__Exercise inputs__.
______________________________

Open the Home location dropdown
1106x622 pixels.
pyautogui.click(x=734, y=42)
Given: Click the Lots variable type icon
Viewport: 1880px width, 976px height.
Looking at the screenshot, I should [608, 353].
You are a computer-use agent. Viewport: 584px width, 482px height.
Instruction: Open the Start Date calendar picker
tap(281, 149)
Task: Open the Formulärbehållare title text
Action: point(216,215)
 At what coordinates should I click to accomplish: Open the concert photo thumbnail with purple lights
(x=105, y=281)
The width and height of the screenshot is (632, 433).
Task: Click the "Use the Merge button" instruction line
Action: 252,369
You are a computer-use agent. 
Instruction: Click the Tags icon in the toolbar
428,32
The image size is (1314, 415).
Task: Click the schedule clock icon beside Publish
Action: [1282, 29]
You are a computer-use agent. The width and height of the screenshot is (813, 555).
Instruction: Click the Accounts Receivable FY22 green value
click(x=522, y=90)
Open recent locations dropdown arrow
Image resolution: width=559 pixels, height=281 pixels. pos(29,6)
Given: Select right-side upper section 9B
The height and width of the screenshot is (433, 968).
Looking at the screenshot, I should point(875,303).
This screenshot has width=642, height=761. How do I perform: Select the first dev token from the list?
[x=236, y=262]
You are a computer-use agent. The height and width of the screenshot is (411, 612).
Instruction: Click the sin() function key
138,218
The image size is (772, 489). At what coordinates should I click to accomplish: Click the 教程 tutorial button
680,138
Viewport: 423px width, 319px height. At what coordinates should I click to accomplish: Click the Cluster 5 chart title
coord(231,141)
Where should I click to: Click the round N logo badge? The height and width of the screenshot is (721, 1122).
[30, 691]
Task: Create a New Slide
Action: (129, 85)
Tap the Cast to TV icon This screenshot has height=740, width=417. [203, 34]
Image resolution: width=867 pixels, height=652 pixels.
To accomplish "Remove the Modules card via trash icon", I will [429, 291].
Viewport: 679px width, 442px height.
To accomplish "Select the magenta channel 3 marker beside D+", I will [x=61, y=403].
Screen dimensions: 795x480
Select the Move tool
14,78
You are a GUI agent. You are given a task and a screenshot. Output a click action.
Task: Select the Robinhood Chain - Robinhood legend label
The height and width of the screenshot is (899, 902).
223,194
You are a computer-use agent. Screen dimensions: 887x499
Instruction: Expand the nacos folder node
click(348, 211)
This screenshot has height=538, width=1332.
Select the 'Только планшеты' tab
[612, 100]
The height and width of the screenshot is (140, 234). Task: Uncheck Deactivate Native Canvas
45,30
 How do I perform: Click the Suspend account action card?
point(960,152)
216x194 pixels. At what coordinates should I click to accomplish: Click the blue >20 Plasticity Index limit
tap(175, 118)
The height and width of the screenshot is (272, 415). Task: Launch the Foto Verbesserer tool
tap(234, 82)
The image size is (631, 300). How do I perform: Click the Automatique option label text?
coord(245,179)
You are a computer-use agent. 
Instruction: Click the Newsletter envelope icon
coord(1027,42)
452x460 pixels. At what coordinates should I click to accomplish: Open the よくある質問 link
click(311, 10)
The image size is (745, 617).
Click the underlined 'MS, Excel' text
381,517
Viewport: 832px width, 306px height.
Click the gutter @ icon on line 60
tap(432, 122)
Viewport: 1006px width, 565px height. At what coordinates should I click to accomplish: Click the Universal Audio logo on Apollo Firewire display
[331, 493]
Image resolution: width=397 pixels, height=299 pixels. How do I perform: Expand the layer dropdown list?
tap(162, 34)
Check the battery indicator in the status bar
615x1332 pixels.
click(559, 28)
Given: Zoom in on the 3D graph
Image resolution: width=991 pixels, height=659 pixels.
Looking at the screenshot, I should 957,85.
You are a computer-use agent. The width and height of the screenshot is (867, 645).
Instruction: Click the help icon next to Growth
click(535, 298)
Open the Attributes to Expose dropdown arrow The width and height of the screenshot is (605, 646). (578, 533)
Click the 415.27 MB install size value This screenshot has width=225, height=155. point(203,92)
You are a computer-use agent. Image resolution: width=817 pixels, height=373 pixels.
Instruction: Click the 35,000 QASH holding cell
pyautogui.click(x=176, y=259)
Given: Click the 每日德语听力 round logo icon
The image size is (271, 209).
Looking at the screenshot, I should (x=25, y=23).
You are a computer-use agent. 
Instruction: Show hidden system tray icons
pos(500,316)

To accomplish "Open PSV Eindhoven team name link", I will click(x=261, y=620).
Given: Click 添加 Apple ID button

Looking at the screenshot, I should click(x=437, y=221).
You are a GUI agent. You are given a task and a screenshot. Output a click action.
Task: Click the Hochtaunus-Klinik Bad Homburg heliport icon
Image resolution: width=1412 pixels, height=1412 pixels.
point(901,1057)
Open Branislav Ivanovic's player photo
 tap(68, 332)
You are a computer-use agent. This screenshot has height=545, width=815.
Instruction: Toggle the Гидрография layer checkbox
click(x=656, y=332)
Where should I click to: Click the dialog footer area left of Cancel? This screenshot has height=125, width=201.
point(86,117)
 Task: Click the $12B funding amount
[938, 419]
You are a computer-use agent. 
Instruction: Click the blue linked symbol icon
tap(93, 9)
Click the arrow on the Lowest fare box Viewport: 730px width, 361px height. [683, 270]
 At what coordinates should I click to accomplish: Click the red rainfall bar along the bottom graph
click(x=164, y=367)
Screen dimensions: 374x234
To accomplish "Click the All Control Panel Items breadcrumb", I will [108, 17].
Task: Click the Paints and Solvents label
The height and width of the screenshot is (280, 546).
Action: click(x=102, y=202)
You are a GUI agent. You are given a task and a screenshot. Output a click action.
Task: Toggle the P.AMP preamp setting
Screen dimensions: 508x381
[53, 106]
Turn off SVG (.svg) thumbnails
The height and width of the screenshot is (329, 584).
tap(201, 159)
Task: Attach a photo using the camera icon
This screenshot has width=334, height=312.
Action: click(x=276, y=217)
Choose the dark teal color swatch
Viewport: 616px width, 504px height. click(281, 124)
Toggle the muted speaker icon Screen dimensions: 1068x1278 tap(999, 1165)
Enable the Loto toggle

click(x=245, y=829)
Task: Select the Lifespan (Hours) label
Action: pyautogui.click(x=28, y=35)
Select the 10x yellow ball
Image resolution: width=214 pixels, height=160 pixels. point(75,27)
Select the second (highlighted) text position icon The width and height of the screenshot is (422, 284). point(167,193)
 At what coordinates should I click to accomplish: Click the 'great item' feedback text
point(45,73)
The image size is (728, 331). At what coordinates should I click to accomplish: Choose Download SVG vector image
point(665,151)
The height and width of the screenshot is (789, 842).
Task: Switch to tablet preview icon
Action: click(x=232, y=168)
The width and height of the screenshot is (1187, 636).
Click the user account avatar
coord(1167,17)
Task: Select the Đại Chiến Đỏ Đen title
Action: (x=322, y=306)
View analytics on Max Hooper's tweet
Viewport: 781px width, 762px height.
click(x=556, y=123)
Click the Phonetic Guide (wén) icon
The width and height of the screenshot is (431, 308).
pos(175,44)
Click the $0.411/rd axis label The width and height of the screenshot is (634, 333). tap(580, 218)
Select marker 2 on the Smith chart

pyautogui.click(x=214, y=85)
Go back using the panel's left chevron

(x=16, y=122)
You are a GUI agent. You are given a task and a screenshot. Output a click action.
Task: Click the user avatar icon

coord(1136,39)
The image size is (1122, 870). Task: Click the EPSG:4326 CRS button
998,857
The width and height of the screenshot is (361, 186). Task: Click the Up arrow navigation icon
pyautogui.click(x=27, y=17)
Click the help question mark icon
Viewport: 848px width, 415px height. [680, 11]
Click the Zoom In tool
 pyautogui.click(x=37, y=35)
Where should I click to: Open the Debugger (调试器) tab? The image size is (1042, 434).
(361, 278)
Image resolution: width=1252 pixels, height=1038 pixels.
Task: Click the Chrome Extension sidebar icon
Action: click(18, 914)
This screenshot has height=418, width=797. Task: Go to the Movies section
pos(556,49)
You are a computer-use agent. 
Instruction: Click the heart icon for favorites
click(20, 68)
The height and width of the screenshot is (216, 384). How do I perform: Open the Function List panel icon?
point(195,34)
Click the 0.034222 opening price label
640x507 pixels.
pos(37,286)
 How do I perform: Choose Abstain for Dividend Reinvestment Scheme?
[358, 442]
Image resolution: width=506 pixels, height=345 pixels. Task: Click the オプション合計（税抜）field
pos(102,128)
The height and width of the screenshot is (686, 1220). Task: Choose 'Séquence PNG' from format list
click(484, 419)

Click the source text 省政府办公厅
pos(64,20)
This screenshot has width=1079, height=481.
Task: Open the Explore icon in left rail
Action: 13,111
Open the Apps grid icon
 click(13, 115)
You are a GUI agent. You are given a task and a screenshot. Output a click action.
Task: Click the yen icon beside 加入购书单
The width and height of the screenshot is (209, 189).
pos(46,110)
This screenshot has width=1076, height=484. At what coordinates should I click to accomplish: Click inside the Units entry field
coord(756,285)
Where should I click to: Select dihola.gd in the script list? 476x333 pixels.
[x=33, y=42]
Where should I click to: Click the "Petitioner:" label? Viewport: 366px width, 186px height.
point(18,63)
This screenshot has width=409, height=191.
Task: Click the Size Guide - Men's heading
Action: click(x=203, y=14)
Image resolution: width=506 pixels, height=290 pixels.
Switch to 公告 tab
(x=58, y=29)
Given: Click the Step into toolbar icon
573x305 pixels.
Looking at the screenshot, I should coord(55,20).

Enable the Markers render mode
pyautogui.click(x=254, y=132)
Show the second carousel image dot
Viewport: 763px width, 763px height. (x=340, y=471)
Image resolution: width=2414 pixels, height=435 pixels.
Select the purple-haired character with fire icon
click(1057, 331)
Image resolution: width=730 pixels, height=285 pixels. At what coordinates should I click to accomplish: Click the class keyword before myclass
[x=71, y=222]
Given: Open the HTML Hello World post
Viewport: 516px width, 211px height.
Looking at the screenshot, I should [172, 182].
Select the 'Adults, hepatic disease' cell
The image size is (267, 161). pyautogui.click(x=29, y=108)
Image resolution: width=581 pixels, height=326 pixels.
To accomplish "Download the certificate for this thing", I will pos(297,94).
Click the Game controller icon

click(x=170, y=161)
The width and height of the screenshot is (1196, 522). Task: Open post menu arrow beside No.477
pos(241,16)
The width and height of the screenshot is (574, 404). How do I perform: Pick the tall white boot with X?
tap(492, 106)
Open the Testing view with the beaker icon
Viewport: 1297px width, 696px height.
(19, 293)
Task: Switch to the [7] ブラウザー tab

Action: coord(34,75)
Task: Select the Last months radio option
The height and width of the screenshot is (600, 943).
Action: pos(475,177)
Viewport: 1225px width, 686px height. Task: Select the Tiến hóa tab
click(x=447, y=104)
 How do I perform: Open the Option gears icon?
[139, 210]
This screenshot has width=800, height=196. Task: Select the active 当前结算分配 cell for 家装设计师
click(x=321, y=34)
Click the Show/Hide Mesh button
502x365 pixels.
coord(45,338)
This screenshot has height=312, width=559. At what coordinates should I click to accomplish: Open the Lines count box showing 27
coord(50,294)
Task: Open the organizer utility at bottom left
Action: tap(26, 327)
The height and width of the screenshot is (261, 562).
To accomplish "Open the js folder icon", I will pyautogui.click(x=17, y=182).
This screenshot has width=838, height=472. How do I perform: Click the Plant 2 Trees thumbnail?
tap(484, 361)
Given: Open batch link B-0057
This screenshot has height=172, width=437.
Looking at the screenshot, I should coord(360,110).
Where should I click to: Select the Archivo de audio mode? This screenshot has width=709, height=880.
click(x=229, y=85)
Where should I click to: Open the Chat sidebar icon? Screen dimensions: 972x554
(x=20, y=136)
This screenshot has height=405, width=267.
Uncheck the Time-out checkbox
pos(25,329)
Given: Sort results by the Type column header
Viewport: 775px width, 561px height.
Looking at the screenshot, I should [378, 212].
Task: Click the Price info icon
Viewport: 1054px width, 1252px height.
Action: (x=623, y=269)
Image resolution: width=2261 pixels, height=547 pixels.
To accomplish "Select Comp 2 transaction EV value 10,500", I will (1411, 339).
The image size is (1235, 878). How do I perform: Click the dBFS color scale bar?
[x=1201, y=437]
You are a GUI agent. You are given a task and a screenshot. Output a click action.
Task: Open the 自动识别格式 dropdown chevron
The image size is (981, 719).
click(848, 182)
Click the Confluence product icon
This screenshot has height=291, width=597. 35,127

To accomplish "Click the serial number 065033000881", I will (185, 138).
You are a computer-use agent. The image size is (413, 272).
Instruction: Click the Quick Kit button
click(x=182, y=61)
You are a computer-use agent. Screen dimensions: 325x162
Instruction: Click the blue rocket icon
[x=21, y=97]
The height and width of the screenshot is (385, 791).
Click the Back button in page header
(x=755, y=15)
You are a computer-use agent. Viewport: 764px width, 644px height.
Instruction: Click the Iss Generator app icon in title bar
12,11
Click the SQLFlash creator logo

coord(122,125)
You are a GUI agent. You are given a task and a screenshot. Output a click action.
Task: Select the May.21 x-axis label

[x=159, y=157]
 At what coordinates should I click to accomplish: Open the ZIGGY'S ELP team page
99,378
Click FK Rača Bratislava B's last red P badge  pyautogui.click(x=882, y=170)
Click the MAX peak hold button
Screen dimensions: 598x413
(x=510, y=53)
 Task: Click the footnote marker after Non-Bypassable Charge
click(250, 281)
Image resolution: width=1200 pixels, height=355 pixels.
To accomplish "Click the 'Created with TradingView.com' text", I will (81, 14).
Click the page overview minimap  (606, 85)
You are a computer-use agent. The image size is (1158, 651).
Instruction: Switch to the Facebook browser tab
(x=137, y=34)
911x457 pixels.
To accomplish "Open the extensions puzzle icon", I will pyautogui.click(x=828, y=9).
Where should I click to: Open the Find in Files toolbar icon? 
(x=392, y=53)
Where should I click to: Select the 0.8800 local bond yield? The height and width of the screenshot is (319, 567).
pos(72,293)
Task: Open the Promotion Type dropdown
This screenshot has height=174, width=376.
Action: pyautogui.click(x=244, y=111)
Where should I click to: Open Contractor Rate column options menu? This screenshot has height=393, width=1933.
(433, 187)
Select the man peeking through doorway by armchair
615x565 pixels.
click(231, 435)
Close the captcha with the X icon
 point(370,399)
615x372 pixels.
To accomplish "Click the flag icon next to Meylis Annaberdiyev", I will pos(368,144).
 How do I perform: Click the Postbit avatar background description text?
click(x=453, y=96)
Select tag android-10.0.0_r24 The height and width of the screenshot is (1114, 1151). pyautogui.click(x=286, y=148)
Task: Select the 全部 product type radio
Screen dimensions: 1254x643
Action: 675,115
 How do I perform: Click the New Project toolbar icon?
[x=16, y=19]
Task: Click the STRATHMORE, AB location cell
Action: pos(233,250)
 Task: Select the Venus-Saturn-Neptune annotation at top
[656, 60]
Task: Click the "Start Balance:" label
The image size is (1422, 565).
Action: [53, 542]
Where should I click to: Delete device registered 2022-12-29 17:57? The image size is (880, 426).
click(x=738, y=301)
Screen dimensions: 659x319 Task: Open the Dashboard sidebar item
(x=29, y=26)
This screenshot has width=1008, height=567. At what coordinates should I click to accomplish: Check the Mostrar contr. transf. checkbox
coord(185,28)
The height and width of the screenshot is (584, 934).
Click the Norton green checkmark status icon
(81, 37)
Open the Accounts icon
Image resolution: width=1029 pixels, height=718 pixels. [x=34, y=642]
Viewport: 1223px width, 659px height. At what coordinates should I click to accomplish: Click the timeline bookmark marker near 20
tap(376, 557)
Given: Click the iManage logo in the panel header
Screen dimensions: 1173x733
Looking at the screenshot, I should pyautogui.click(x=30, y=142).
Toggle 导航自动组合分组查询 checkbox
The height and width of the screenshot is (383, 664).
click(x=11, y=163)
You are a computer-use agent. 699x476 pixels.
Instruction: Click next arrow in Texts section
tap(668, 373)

______________________________

__Task goal__.
Throughout the records above, find the lines in which the word "radio" appears and return them.

__Answer box__.
Task: Select the Last months radio option
Task: Select the 全部 product type radio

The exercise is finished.